Top of Given text
You are NOT Special... and other encouragements by David McCullough Jr

In short

This is a book by an American English teacher. He made it because of a graduation speech he made that was filmed, put online and gone viral.

The book is about teenagers in upper middle class schools in US. As a teacher, David McCullogh Jr. have worked for 20+ years and seen generations grow. In the book he writes about the way kids childhoods have changed (worsened) in time. And to do that sistematically, he puts forward topcis, like:

  • parents
  • self awareness
  • school
  • college
  • sports
  • money
  • stereotypes
  • death

Parents

Nowadays, parents are more controlling and micro managing as never before.

They know everything you do, make your decisions for you, are overly protective and expect you to be a superkid compared to other superkids. They put you in countless amounts of extra curriculums, so you have no free time, all you do is study hard (with parents help). Parents think their kid is the best, strongest, smartest kid ever been born. And they are ready to prove it.

Parents are the biggest pain in the ass for kids normal growth - they do not let them make their own mistakes and raise kids in a super safety bubble that later on does not help them at all. Love is a good thing, but over-protectiveness truly is not.

Self awareness

Our personalities are made of genes, nurture and friends.

If we don’t engage in trying to understand what We enjoy, what We have fun doing, who We are in childhood, we might get on the wrong track and pursue not ours, but our moms dream. Every kid has its own life and your parents unfulfilled ballet dream is not yours. Live your own life, dream your own dreams!

Tell me who are your friends, and I’ll tell you who you will become.

Your friends infulence you greatly, so be careful who you choose as a friend, because they are going to stay in your life forever. The sad thing is that modern kids don’t make that much real friends, because they see them as competition, not a good company.

They very often make friends because that is useful for them in some way (getting popularity in school, wasting rich kids money, etc). And this is sad, because there is no money that can buy real friends, it’s one of your biggest treasures in life.

School

Personally, I think this has been so for a quite a time, but kids don’t go to school to learn, they go there to get good grades (so their parents would be proud..)
Bottom of Given text
Top of Available data
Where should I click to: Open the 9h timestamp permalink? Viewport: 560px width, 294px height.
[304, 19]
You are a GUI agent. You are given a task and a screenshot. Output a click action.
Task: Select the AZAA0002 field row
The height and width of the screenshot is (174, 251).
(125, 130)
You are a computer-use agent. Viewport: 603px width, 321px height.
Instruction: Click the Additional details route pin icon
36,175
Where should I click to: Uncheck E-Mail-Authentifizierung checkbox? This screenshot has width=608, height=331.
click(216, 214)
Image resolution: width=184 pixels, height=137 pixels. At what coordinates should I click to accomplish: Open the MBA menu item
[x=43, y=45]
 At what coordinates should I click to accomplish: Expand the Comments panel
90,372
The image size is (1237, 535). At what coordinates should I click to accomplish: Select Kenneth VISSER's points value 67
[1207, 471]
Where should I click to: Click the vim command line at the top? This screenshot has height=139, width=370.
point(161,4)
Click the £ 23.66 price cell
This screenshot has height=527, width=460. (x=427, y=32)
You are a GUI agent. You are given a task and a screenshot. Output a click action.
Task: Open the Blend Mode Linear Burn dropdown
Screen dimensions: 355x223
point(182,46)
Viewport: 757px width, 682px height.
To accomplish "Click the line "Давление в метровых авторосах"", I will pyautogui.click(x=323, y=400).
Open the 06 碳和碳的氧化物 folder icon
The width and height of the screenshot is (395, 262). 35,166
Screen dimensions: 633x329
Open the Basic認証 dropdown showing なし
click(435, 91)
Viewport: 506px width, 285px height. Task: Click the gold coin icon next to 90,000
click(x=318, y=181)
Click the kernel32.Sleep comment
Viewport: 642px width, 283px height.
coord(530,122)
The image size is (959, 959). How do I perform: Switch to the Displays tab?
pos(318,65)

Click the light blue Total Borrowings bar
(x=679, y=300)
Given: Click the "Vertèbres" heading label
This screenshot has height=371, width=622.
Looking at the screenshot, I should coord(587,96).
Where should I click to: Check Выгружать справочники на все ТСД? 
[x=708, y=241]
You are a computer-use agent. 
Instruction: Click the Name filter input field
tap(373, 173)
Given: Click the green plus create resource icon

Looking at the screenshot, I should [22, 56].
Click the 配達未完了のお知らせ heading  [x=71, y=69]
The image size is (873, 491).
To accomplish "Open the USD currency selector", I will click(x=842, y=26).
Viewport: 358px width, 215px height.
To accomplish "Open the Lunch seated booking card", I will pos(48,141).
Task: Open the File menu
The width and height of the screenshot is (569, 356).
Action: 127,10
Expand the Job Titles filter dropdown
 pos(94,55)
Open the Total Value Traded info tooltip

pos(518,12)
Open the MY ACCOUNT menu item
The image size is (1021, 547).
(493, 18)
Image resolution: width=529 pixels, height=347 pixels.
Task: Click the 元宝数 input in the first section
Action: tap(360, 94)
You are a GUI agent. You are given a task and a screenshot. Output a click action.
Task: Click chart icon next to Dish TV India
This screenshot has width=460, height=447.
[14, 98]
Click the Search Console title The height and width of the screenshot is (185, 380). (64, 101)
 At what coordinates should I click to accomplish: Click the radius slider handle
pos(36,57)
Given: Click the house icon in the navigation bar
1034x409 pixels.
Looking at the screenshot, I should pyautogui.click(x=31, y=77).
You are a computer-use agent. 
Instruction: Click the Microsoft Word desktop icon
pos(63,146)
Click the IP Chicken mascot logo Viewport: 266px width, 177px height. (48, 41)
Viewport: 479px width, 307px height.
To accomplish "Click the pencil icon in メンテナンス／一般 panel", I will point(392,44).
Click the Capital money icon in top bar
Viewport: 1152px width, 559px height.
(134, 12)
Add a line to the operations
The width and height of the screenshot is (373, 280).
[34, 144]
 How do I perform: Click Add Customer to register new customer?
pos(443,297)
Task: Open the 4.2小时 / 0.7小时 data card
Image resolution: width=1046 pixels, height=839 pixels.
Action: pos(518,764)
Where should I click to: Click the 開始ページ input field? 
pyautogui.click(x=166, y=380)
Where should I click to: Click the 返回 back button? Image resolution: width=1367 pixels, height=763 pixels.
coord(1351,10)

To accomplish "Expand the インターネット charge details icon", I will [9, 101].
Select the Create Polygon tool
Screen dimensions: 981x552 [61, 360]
Bottom of Available data
| Work task 1 |
Can you output the part of the You Are NOT Special book summary starting with "Parents are the" and going on through "your own dreams!"?
| Work task 2 |
Could you pick up the You Are NOT Special book summary from its last sentence and keep it going?

| Written response 1 |
Parents are the biggest pain in the ass for kids normal growth - they do not let them make their own mistakes and raise kids in a super safety bubble that later on does not help them at all. Love is a good thing, but over-protectiveness truly is not.

Self awareness

Our personalities are made of genes, nurture and friends.

If we don’t engage in trying to understand what We enjoy, what We have fun doing, who We are in childhood, we might get on the wrong track and pursue not ours, but our moms dream. Every kid has its own life and your parents unfulfilled ballet dream is not yours. Live your own life, dream your own dreams!

| Written response 2 |
And because of parents who think their kid is the best and expect them to get only A+, teachers are forced to play by their rules and give better grades kids deserve. Result - grades inflate. A solid B 10 years ago now is a A-…

So to keep your parents happy, you calculate which class to attend, which teacher is easier to fool and how can I get through the easiest. And the bunch of extra curriculums does not help - you have to do homework at the dark or right before class. (So is there any time for friends? No!)

College

The upper middle class school kids (and their parents) have just 1 goal - get in a good college. And by good they mean Harvard. All their childhood has been staged for that and that only.

Even though their parents willl be in debt for quite a few years (because a year in any of these schools costs about 50 000 a year or semester), a good college is The Holy Grail for these families. They will do everything to get the kid in. And they believe the College is the answer to all of their problems.

I know it is not. If you have not done your self awareness homework, great college won’t help you - you will be miserable anyway.

Sports

The author is a parent of 5 and one of his children does football very well. They spend enourmous amounts of money and time to get her to football games all around the country with her club team (she has another school team).

And yet this is another part where things have strayed - sports are getting way too much stressful for kids. All of them want to become professional and get in the good colleges because of sports. There is no simple fun in doing them, it’s all for the Big opportunity that might come if you are hard working and talented (as all of them are, of course).

The author remembers that when he was a kid, he just went outside to play hockey with his friends. Equipment did not matter, nor did skill or goal, they did it only for the pure fun. Unfortunately, those times are gone.

Money

I’ve seen this myself, that money rules not only in the grown up world, but also for the teenagers. It is seen that the rich kids are cooler that the poor/normal ones.

It comes by no surprise for me, because in our society money gets more and more important. And school is just a mirror for things happening around.

Stereotypes

Although we are getting better at this, there is so much work to be done to stop racism, homophobia and stereotyping gender roles.

In this chapter David shares his experience when he was a teacher in Hawaii for 10 years. Hawaii is a place where all kinds of races coexist in harmony and there is no difference whether you are Asian, White, Black or Polinesian. You are all in the same boat.

But this is not the case in continental America. Most rich people are white and most poor people are black. And wealth sucks up more wealth and isolates itselft from poverty. So, in schools where rich kids study, there is no diversity, its all rich and white. So, the kids do not get the chance to make friends with other ethncities and become afraid of them (racist).

And the gender roles in high school are even funnier. Girls are better at school - they grow up faster, are more diligent and play by the rules. But at the end, their bosses are those guys of whom they were better. And all because of the stereotypes that guys are better leaders and girls have to stay at home to raise kids. Plus, it would hurt mans ego, if his wife earned more than him, right?

So, at the end, you get supermoms who work at day, spend all of their free time with kids and lazy dads that are the leaders at work they hate.